The Brauer Museum of Art is hosting Inner Visions Symposium on Wednesday, March 25, bringing the dream team of experts on ayahuasca and other hallucinogenic substances for spiritual, medicinal, and artistic use to present.
The Brauer is currently hosting an exhibit of artwork stemming from the connected spiritual visions, and now the opportunity to gain a deeper understanding is here. As Museum Director Gregg Hertzlieb put it, “Not only can they [the guest speakers] talk, but they can point to the artwork.”
The symposium’s four presentations take place throughout the entire day in the Union Ballrooms. Then a final panel of all of the experts will convene in the Community Room in the evening after a dinner break. Topics include such varied subjects as what the environment is telling us through plants, the medicinal and psychological aspects, the anthropological, first-hand presentations from two of the artists featured in the exhibit, and more.

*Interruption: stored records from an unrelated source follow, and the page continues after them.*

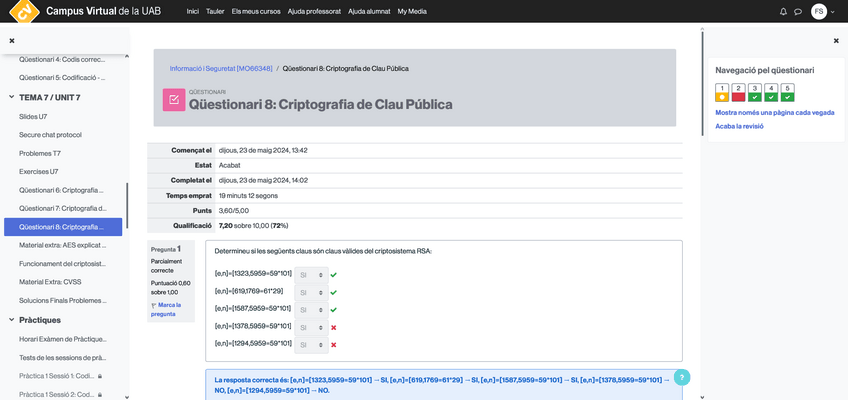
Task: Click the floating help question mark button
Action: pos(682,378)
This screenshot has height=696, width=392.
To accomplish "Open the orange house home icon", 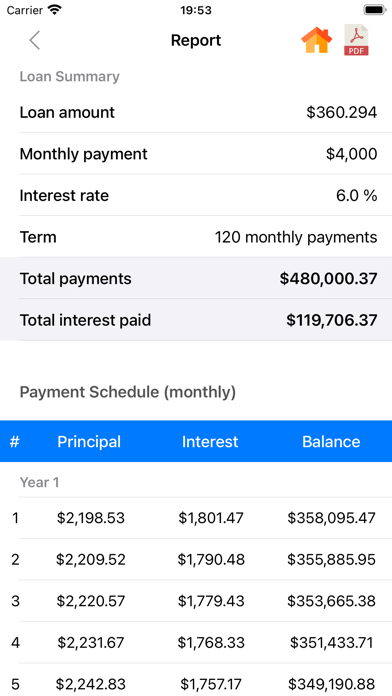I will (317, 40).
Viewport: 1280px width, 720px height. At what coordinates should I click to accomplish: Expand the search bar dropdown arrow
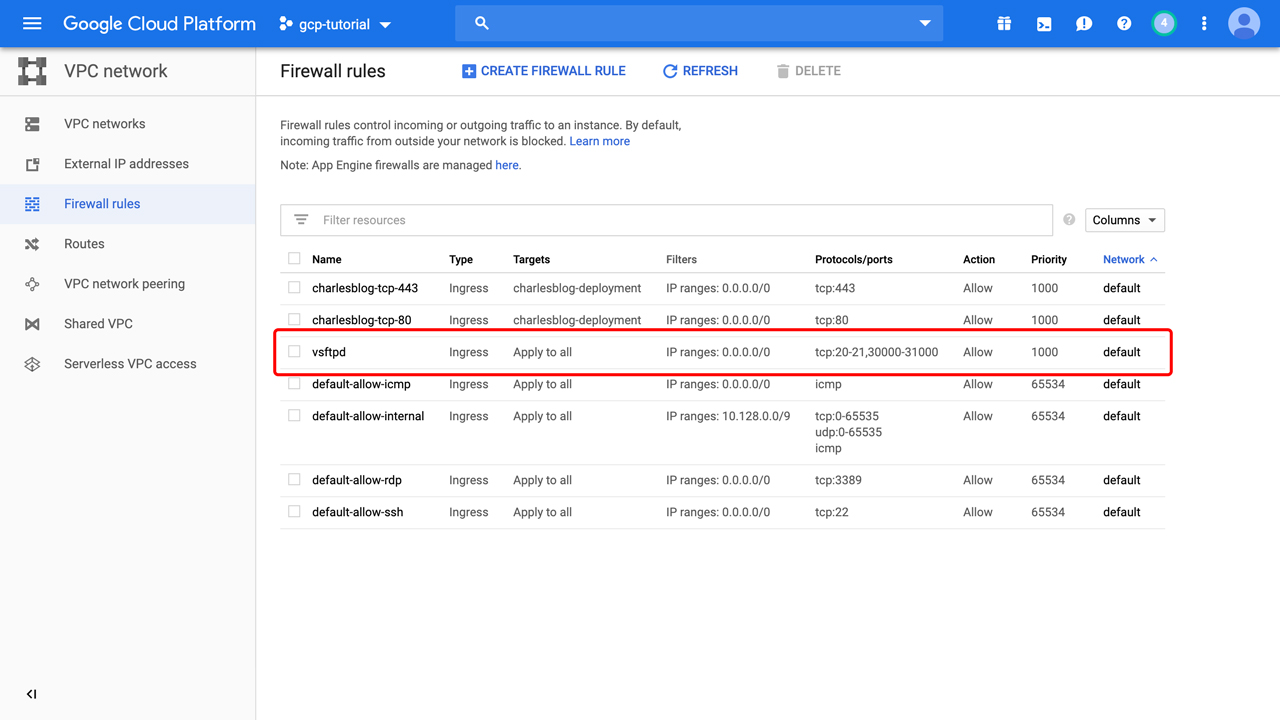(x=924, y=22)
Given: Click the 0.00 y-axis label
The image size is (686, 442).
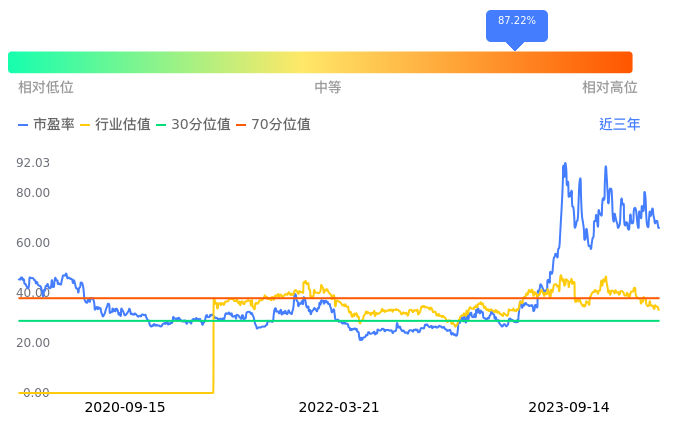Looking at the screenshot, I should coord(36,393).
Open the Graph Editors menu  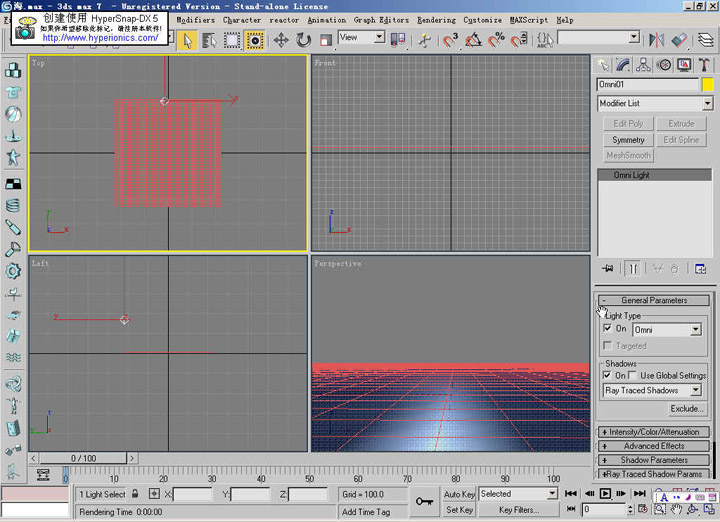[379, 19]
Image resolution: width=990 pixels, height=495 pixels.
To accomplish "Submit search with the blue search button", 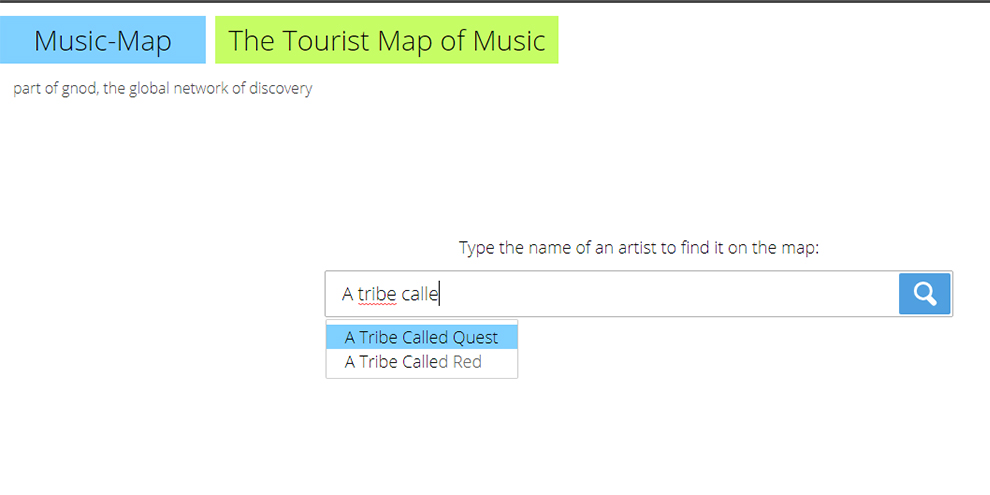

“We’ve never had a conglomeration of speakers and art like this,” said art faculty Bob Sirko. Between art, science, the environment, anthropology, and religion, the event covers a wide variety of interests.
Professor DeMaris of the Theology Department says the event is a “very significant event for the campus.”
Some of the questions explored will make attendees question themselves and their views. The topic of hallucinogenic drugs strike against the narrative the public so often hears about drugs being bad and them certainly not fitting in with anything sacred. Meanwhile the users of ayahuasca undergo deep spiritual experiences which can be seen reflected in their artwork and will be shared in the presentations.
The opening presentation “Uncovering the Imagery of Sacred Plants in Ancient American Art: Five Major Plant Teachers” by Rebecca Bailey brings her expertise to introduce the audience to five plants that have opened shamans to spiritual visions. The plants appear throughout the art and throughout history, and their presence throughout life will be delved into greater detail.
Following Bailey, William Richards brings his years of clinical knowledge for his “Sacred Knowledge: Religious Experiences and Psychedelic Sacraments” presentation. He has studied psychedelic substances for years and has found uses in medicinal and educational as well as religious practices. His presentation will explore different states of consciousness and their achievement through psychedelics.
Two of the artists, Rick Harlow and Anderson Debernardi, will present at the symposium. Harlow will be giving a presentation titled “Shaman of Colors” where he will be sharing his experiences in the Colombian Amazon where he ventured to learn about the cultures in the area. His speech includes his introduction to the Yucuna and Macuna people, his first experiences with ayahuasca, and the influence on his paintings.
Following Harlow, McKenna’s presentation titled “Waking Up the Monkeys: Plant Teachers and The Rediscovery of Nature” will cover some of his ethnobotanical study, including a critical and urgent message to humanity that the environment is telling humanity. He will explain humanity’s connection to nature, humanity’s part in it, and how people should better act in the future.
After the dinner break, the panel will discuss questions curated by notable exhibition curator Luis Eduardo Luna. The speakers from earlier in the day as well as artist Debernardi will discuss works in the Brauer Museum as well as overarching themes from throughout the day.